§ WHAT IS NEEDED: Answer with a single number: the count of lines below that hold "folder".
****
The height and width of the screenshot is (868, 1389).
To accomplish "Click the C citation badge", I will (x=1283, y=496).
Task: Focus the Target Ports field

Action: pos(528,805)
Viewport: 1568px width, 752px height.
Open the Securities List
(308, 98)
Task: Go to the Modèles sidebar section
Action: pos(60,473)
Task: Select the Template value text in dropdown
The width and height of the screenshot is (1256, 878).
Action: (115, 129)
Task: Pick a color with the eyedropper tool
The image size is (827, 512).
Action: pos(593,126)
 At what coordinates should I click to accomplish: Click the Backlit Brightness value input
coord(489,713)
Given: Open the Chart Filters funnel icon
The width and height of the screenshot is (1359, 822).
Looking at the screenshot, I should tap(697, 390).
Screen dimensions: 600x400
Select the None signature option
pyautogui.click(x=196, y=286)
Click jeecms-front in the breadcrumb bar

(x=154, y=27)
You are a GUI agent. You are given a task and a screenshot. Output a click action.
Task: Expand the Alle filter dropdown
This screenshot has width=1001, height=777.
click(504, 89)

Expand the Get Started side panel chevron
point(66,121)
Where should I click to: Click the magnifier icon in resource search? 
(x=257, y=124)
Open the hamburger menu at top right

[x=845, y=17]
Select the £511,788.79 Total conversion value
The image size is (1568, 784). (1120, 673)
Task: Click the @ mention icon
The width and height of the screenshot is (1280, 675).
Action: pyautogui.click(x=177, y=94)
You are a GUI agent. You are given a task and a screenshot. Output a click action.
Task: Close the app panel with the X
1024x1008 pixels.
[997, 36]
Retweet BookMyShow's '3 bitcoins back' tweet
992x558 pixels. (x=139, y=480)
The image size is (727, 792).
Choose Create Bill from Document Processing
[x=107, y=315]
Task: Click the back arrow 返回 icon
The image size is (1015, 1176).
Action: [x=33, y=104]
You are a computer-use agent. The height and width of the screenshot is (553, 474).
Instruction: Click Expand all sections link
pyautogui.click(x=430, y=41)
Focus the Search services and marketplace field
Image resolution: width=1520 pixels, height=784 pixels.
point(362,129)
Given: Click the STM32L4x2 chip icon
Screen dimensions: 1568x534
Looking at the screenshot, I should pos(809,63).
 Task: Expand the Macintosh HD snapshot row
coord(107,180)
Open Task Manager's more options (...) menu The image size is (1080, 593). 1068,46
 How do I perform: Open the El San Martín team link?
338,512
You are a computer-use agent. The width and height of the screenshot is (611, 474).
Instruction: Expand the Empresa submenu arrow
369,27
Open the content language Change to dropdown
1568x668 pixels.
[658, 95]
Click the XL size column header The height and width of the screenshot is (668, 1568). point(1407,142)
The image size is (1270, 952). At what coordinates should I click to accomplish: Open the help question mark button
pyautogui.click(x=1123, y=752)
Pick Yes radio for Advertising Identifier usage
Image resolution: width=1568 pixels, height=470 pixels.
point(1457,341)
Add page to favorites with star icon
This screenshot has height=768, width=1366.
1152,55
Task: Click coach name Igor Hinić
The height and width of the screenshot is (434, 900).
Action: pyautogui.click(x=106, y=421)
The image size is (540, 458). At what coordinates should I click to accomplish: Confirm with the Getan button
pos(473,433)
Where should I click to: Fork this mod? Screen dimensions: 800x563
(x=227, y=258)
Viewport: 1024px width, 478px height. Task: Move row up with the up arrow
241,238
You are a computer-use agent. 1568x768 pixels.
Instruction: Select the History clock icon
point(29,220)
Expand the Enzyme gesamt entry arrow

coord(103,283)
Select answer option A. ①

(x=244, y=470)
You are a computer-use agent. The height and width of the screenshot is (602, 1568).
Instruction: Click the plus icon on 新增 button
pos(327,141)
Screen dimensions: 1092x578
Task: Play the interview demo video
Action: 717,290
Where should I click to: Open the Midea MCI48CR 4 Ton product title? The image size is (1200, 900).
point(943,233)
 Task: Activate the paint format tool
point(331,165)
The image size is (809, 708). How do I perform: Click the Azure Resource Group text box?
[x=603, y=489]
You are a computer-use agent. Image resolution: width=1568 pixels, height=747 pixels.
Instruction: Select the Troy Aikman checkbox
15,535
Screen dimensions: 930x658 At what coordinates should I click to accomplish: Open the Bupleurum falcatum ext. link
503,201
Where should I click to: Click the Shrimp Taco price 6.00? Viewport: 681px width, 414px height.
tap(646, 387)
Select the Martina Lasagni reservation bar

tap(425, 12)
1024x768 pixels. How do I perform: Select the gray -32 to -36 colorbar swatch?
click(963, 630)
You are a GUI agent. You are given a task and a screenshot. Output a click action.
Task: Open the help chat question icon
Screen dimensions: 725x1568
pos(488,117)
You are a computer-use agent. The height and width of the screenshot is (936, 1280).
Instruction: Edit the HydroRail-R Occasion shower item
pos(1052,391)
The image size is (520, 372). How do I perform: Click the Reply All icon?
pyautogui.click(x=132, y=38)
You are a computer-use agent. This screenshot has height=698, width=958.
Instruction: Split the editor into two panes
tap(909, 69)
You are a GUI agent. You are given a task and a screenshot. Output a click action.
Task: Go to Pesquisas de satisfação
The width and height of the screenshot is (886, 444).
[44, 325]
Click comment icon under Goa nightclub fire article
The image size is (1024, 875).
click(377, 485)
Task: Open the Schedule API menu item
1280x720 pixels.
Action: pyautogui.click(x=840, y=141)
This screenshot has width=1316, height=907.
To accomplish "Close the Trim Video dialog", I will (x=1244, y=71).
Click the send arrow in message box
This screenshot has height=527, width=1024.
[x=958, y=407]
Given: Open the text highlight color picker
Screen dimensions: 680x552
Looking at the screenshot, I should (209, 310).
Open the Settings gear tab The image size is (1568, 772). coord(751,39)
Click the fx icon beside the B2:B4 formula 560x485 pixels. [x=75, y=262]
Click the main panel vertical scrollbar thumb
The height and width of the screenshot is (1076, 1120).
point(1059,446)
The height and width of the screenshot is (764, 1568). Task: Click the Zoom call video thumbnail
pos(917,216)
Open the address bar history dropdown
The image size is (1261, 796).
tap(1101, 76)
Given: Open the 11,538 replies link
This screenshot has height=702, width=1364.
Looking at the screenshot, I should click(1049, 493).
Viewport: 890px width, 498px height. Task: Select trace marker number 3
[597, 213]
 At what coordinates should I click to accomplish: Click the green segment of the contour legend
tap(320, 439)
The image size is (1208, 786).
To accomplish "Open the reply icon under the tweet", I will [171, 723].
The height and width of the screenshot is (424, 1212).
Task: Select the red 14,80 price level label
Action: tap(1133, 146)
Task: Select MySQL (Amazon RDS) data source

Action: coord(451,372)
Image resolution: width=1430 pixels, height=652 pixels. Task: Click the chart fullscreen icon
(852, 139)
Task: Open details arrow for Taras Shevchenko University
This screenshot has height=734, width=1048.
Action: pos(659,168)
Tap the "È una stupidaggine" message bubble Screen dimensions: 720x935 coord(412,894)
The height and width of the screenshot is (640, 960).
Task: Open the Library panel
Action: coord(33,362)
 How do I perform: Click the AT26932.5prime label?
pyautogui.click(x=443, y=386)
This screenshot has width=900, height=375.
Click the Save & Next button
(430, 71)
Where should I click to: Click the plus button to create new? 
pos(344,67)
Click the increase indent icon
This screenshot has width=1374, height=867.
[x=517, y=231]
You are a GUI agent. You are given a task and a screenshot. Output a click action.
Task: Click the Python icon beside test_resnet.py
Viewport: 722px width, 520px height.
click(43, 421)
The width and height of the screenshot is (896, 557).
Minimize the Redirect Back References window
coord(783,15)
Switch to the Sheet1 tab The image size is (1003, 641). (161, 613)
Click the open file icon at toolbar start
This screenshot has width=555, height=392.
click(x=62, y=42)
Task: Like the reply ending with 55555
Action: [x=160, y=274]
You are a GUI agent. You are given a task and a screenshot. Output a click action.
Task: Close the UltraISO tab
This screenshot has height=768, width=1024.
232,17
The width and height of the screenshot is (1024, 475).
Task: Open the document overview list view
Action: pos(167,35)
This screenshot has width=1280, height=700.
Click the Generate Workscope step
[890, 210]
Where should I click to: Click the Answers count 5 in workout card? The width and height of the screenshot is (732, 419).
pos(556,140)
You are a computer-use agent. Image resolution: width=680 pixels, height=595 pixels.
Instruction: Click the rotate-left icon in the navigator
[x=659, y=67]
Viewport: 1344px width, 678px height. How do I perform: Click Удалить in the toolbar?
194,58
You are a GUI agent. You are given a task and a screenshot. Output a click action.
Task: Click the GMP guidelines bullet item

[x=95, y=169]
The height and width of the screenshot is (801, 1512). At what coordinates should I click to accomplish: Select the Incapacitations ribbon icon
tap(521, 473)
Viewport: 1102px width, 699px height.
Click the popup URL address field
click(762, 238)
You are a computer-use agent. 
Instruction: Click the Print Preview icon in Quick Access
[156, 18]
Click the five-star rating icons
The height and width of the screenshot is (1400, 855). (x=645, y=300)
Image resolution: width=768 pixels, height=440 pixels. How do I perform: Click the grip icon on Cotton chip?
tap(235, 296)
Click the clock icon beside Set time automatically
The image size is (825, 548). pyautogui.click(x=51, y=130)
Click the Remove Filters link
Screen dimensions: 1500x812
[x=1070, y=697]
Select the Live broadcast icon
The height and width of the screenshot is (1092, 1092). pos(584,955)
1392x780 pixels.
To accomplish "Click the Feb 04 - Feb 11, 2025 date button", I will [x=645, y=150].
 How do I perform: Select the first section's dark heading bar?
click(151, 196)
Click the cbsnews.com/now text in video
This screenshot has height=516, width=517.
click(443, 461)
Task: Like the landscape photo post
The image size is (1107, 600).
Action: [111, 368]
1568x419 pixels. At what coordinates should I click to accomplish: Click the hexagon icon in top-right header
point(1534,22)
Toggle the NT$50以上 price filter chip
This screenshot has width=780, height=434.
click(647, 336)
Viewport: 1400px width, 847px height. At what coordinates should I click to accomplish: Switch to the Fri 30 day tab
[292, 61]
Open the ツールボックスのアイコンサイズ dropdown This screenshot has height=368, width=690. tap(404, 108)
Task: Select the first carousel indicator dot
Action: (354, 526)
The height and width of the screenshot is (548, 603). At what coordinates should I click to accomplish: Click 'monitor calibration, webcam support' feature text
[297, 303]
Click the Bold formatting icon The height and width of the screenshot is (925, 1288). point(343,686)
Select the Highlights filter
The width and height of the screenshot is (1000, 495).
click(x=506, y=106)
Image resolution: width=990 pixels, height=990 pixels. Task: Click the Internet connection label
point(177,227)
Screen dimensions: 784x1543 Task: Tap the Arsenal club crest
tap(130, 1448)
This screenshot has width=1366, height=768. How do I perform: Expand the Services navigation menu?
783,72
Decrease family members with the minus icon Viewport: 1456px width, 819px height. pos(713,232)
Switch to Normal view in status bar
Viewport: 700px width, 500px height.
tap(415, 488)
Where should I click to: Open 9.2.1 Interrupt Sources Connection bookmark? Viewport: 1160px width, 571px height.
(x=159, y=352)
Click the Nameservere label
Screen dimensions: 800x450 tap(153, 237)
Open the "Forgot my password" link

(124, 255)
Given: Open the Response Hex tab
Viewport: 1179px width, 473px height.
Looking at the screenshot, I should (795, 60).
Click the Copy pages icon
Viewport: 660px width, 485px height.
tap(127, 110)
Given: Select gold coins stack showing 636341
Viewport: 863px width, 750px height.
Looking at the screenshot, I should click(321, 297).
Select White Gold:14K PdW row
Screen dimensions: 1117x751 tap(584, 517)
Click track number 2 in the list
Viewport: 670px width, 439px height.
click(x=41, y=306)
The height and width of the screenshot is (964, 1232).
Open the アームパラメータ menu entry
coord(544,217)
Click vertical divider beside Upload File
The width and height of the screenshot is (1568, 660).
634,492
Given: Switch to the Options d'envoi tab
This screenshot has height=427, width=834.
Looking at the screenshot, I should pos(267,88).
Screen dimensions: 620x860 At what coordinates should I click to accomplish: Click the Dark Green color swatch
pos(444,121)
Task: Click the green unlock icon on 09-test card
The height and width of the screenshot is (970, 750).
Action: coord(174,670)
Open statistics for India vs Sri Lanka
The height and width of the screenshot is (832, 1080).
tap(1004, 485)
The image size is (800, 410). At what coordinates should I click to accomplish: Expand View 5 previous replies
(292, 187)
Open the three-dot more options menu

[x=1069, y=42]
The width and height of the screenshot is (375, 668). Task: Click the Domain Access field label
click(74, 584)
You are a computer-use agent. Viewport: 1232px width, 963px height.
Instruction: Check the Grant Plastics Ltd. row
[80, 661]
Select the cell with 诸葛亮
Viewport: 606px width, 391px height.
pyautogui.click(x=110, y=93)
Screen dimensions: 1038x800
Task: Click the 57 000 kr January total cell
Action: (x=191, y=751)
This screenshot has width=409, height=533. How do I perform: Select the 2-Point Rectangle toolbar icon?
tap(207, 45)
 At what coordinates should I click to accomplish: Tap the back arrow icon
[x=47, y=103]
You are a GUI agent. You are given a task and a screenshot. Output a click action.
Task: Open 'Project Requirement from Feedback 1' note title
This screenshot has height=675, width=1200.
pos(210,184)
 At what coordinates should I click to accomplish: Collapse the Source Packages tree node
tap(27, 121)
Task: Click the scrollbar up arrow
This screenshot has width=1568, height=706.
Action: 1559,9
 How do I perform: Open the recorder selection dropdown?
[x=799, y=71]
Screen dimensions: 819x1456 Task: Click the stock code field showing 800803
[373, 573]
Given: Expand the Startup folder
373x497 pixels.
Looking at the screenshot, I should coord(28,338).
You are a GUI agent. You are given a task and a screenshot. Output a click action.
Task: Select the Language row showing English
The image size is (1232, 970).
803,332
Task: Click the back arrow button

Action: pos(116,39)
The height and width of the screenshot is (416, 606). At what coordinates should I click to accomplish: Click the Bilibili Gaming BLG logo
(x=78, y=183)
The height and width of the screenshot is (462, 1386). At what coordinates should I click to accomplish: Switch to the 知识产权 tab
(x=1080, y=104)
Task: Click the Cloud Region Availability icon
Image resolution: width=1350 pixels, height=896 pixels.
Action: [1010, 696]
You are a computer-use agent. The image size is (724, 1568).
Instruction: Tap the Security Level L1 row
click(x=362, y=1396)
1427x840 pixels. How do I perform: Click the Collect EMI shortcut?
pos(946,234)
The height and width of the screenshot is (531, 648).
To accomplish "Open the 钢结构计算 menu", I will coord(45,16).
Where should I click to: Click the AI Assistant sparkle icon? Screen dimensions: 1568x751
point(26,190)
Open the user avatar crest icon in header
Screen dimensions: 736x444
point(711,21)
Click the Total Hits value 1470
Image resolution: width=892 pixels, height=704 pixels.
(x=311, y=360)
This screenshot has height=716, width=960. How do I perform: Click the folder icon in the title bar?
****
§ EXERCISE OUTPUT: 2